Parsing list comprehensions is hard

I have a toy problem that I like to test on anyone who thinks they've “solved” parsing: Haskell list comprehensions. These are given by the grammar:

LISTCOMP ::= "[" EXPR "|" CLAUSE["," CLAUSE]* "]"
CLAUSE   ::= EXPR | PAT "<-" EXPR

The problem is that when parsing a CLAUSE, until you see a “<-”, you don't know whether you've been parsing a pattern PAT or an expression EXPR. This is extra hard because patterns and expressions overlap: (x, Left 2) could be either, but (x, Left (2+3)) is definitely an expression. You can get arbitrarily deep into parsing a pattern before you realize it's actually an expression!

Neither LL nor LR1 parsers can handle this. In fact, GHC's parser uses a hack: it parses patterns as expressions, and only later checks that the expression it parsed was a valid pattern! This works so long as patterns are a subset of expressions. But if some patterns aren't valid expressions (e.g. OCaml's or-patterns p|q), then you need to get clever.2,3

Naïve recursive descent parsers—which are basically LL(1)—can't handle this, but they can resort to a classic trick: backtracking! First, try parsing EXPR; if that fails, try parsing PAT "<-" EXPR. Parsec permits this via the try combinator, and PEGs do it by default. One worry here is that backtracking can lead to exponential explosion. I think this isn't a problem for list comprehensions, because expressions can't nest inside patterns.4 (PEGs duck the exponential blowup by memoising, anyway.)

Still, it's tricky to reason about the behavior of backtracking. Backtracking in the wrong place can over-eagerly commit to a wrong parse. And because it “forgets” branches it backtracks out of, it can give sub-par error messages.5 Still, it's probably the best solution if you're hand-rolling a parser.

Python also has list comprehensions, but neatly sidesteps this issue:

LISTCOMP ::= "[" EXPR STMT* "]"
STMT     ::= "if" EXPR | "for" PAT "in" EXPR

The unique prefixes if and for prevent ambiguity; this is LL(1) and easily parsed with recursive descent. This is both pragmatic and ergonomic, at least for list comprehensions; I'd find writing monadic do-notation in this style a bit tedious.

Of course, the original Haskell-style grammar can be parsed by all-purpose parsing algorithms like GLR, GLL, parsing with derivatives, Earley, and CYK. I'm not sure how efficiently they do it, but Jeffrey Kegler claims that his Marpa parser (a modernized Earley variant) handles practically any unambiguous grammar in linear time. Sounds great! Maybe in the future we won't need fiddly hacks just to parse Haskell-style list comprehensions.

Footnotes

  1. I haven't proven that this grammar isn't LR(k) for any k, but I strongly suspect it. I do know that Menhir, an LR(1) parser-generator, can't handle it.

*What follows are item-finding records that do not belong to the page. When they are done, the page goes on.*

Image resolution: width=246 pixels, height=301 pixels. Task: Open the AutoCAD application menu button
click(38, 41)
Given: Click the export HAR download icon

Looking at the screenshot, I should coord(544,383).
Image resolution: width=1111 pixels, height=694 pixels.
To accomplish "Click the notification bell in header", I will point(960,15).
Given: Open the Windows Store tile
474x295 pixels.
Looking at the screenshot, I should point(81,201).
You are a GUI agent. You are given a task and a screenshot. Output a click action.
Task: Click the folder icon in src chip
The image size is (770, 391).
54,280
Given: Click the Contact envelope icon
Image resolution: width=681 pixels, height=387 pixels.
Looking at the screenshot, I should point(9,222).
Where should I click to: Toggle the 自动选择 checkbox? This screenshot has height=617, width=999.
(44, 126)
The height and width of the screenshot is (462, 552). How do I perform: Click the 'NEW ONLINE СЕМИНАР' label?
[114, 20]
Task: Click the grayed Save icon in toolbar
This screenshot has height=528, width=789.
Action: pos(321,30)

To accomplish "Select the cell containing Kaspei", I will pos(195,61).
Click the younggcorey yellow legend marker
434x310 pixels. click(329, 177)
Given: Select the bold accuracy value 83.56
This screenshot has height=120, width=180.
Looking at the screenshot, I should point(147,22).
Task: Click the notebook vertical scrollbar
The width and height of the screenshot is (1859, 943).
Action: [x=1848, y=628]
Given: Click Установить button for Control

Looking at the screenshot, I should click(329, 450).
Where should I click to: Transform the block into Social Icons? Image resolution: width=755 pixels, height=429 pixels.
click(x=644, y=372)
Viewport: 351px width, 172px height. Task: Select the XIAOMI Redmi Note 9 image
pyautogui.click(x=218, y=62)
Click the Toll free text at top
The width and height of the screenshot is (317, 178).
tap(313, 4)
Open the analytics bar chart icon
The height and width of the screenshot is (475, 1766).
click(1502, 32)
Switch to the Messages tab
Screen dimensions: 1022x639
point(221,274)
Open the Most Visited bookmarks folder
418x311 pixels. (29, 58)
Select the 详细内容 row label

  2. In one of my Datafun prototypes, I solved this by taking the recursive union of my pattern and expression grammars, throwing in all production rules that apply to either. The associated parse actions produce a (Maybe Pat, Maybe Expr) pair of the pattern and expression parsed; the pattern or expression half might be None if we apply a rule that's only valid for expressions or patterns respectively.

    This leads to some odd situations. For example, for me an underscore _ is not a valid expression, so (_, 2+3) is neither pattern nor expression. But it is in the recursive union of their grammars, so it parses, yielding (None, None). At this point I bail out, manually throwing a parse error.

  3. GHC is even cleverer than I am. GHC's view patterns have the form EXPR "->" PAT, which isn't a valid expression. Despite this, GHC includes view-patterns in its datatype and grammar for expressions, with a post-processing check to ensure you can't use a view pattern where an expression is expected.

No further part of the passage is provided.